Revisiting Self-Supervised Visual Representation Learning

November 3, 2019

Problem:

Paper deals with aspects of self-supervised learning that have been not researched thouroughly or recent enough.

Self Supervision:

Framework for creating supervised signal automatically in order to learn representations that will be useful for downstream tasks
Requires only unlabled data in order to formulate a pretext learning task such as predicting context
Pretext tasks must be designed in such a way that high level understanding is useful for solving them

Architecture of CNN models:

Paper evaluates self-supervised technique in the image domain and hence focusses on the use of CNNs.
Uses variants of ResNet and a batch normalized VGG architecture.

Self-supervised techniques

Rotation: Produce 4 copies of single image by rotating it by {0 \(^\text{o}\) , 90\(^\text{o}\), 180\(^\text{o}\), 270\(^\text{o}\)} and tasks the model with classifying the rotation.
Exemplar: Individual images correspond to their own class and other members of the class are generated by heavy random data augmentation such as translation, scaling, rotation and contrast and color shifts.

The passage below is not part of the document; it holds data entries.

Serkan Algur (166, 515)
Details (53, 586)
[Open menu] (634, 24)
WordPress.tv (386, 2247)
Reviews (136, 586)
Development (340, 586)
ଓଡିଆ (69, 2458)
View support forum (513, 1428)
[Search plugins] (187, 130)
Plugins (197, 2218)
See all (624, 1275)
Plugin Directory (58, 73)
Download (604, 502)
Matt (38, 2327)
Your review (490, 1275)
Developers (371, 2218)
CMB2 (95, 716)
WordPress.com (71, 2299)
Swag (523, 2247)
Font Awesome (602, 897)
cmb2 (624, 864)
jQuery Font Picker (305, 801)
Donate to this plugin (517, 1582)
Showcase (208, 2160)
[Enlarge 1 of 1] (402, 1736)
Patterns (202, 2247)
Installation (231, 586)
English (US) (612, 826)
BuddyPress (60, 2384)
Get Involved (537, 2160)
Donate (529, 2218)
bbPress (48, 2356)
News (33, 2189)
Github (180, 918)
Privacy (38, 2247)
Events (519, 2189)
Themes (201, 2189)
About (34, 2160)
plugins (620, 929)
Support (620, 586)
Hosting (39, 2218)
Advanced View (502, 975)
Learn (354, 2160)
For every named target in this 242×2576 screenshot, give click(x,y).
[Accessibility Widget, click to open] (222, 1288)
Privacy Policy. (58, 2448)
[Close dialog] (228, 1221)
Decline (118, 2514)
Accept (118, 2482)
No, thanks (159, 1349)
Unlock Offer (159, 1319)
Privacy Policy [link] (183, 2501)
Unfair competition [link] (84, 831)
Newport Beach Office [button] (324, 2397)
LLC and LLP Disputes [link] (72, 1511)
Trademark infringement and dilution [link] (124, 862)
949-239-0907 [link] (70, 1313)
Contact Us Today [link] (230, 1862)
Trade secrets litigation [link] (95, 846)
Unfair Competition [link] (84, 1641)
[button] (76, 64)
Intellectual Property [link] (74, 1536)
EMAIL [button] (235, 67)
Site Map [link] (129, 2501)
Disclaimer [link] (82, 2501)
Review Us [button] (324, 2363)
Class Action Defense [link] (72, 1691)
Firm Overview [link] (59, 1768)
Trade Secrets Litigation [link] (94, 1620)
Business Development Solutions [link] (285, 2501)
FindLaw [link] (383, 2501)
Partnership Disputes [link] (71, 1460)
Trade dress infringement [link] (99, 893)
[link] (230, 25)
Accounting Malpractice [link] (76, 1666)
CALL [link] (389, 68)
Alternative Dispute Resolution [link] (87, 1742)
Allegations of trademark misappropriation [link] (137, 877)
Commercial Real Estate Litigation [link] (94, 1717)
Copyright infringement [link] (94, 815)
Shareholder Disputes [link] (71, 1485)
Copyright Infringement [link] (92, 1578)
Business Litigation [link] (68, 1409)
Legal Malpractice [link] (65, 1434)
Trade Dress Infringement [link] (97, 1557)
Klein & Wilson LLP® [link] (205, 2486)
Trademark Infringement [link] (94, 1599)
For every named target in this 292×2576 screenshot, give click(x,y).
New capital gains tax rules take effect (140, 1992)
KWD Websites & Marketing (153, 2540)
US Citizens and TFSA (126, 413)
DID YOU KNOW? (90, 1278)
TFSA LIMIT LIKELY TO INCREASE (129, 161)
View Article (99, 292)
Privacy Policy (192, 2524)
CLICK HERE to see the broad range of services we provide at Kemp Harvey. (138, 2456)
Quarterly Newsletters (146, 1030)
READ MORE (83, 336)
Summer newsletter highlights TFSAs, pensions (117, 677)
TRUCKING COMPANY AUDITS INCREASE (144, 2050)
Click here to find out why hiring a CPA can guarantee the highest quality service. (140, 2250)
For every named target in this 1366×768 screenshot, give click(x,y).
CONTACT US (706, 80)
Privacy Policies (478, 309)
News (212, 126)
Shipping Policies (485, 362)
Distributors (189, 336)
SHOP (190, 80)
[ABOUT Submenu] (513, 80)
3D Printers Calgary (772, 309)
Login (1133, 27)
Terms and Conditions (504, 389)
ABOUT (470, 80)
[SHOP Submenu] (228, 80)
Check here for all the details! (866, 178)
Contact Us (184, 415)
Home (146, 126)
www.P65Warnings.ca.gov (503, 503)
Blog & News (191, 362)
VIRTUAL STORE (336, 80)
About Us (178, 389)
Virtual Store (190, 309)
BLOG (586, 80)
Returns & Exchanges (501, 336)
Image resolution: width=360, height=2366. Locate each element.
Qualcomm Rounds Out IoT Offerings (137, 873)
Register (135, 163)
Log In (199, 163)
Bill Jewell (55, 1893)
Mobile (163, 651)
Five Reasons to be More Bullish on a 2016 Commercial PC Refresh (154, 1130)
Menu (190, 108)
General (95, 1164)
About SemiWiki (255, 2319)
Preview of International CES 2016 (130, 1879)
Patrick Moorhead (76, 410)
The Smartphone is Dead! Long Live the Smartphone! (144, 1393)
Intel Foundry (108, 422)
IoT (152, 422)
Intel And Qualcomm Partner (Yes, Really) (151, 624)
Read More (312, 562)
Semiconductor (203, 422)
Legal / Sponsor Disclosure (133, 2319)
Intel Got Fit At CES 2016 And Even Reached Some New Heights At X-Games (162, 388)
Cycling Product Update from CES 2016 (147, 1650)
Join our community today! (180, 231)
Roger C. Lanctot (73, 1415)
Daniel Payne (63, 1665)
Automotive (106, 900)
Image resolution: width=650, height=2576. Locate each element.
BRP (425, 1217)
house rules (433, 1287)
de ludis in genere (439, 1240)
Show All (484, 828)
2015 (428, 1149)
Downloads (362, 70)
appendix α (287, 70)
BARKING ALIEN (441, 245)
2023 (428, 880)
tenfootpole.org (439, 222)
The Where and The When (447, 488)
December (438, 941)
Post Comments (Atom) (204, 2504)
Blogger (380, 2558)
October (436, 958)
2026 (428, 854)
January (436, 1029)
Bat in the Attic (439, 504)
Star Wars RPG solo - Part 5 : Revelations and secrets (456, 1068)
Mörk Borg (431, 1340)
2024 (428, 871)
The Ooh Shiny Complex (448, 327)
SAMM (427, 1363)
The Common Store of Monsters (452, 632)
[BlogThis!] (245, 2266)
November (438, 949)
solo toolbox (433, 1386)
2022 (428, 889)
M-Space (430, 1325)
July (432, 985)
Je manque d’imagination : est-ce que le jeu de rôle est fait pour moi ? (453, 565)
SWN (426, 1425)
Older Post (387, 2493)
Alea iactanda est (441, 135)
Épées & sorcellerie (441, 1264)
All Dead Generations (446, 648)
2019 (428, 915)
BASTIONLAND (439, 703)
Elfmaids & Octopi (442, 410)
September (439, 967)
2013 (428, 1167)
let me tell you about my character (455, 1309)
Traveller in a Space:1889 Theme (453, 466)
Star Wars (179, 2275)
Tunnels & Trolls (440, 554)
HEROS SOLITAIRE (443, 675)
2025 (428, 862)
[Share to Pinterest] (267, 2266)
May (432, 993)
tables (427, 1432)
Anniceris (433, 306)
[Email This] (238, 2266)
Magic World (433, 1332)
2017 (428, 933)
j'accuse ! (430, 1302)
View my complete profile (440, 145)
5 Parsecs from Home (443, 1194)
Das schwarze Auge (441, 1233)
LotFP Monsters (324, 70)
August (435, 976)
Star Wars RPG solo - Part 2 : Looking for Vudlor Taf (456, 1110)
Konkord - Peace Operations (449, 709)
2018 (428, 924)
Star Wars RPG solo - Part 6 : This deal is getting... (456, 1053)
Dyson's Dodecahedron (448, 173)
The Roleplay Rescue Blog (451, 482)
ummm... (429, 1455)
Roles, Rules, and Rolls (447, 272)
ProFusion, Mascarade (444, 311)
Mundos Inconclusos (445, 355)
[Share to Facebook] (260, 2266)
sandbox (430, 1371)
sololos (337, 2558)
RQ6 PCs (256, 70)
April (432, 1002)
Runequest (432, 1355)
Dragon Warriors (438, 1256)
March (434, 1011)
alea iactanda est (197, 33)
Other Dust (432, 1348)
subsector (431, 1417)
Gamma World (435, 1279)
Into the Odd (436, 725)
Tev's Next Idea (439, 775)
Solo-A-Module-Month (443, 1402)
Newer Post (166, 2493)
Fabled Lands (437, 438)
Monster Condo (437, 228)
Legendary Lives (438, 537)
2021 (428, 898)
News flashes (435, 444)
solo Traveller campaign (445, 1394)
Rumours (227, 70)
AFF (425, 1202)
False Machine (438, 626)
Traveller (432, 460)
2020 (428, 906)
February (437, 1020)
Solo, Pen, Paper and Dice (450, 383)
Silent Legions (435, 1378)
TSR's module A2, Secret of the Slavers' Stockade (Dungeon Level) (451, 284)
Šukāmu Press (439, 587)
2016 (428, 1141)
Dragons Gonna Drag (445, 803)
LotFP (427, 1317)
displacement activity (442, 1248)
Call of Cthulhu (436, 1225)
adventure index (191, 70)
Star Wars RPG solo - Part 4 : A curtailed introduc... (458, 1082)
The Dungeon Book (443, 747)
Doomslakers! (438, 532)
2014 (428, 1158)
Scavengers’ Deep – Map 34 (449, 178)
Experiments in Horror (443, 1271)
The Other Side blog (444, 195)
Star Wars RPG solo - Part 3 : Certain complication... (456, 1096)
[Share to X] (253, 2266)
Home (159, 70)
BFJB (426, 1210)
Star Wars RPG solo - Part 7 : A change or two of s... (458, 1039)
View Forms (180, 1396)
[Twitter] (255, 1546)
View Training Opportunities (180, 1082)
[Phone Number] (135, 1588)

Uses a triplet loss whcih encourages examples of the same image to have representations that are close in the Euclidean space
Jigsaw: Model has to recover relative spatial position of 9 randomly sampled iamge patches after a random permutation of these was performed
Relative patch location: Model is similar to the Jigsaw one. Receives two patch of an image and needs to predict one of the 8 possible spatial relations between the two patches

Evaluation of Learned Visual Representations:

The learned representations are evaluated by using them in downstream tasks. The tasks used in this paper are multiclass image classifcation tasks.
Datasets used are ImageNet and Places205

Experimental Results

Similar models often learn self-supervised visual representations that make them significantly different in performance
The rankings of architectures across the self-supervised tasks is not consistent. The ranking of methods across the architectures is also not consistent
One clear observation is that increasing number of channels in CNN models imrorves performance of the self-supervised models. This is similar to supervised model methods

Observations:

Better performance on pretext task does not always translate to better representations
Good performance is useful as an evaluation of potential of the model but only after the model has been fixed.
This can't be used to reliably select the model architecture
Skip connection prevent degradation of representation quality towards the ends of CNNs.
- Authors believe this happens because the model overfit to the pretext task in the later layers and disscard more general semantic features present in the middle layers
- This holds true only for VGG and not for ResNet. Authors believe that this is a result of ResnNet's residual units being invertible under some conditions
Model width and representation size positively influence the representation quality when the sizes are increased.